Under the final bar of the symphony, where the composer would usually sign his scores "Deo gratias", he instead signed "Finis."

===Instrumentation===
The work is scored for a large orchestra consisting of two flutes, two oboes, two clarinets (2nd doubling bass clarinet), two bassoons, four horns, two trumpets (1st doubling flugelhorn), three trombones, tuba, timpani, two percussionists, harp, and strings.

==Reception==
Reviewing the world premiere, Janelle Gelfand of the Cincinnati Business Courier highly praised the symphony, remarking, "Like Mahler, who was partly a model for this work, Rouse's Sixth Symphony has elements of tragedy, with heaven-rending climaxes of shattering impact. But there was also evidence of the composer’s love of life in moments of sincere beauty and lightheartedness. Written with exquisite care, it was one of the finest new works premiered in Music Hall in memory and seems destined to become known as one of the symphonic masterpieces of our time." Lawrence A. Johnson of the Chicago Classical Review also lauded the piece, writing, "Speaking of this final work, the composer said 'My main hope is that it will communicate something sincere in meaning to those who hear it.' Christopher Rouse's Sixth Symphony does that with great feeling, sterling craft and economy and concentrated dramatic impact in a work that should quickly become a repertory standard. Rouse's Sixth is not only arguably the finest of all his works in the genre but among the handful of truly great symphonies written by an American composer."
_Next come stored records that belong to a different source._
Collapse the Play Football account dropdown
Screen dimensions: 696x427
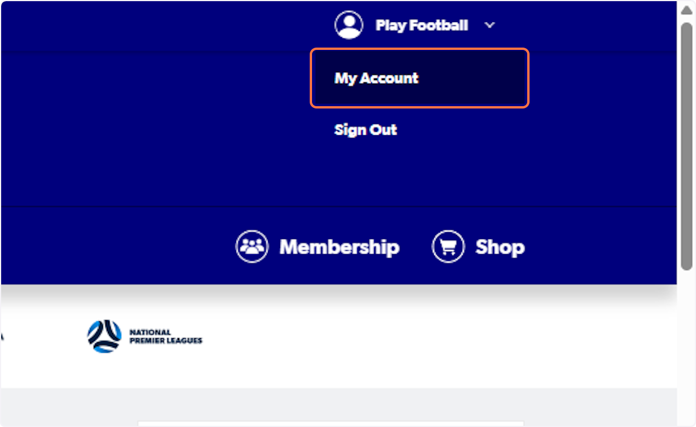[490, 25]
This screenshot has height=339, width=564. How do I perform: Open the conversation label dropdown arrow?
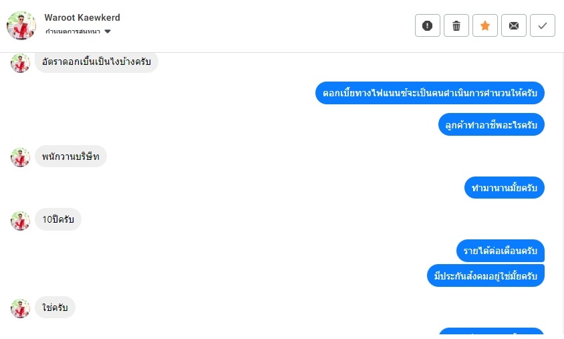(x=107, y=31)
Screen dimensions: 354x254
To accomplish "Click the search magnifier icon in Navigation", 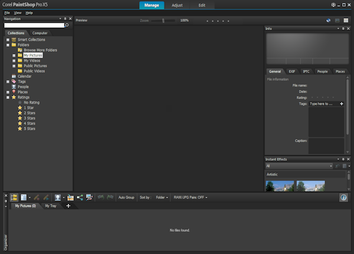I will pyautogui.click(x=67, y=25).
Joshua Barone of The New York Times described the work as "a haunting and profound farewell, though not one of maudlin anguish or tearfulness. [...] Mr. Rouse's final symphony is often tonal, directly stated and taut, with an uncanny timelessness. Hearing it, you might know it's from the past 100 years, though you would have a hard time saying exactly when." He concluded, "At the premiere, Mr. Langrée kept his baton raised ambiguously — neither high enough to hold off audience applause, nor low enough to indicate that the piece had ended — as if unwilling to let go entirely, and wanting to offer a moment of silence to a composer who had just delivered his own eulogy."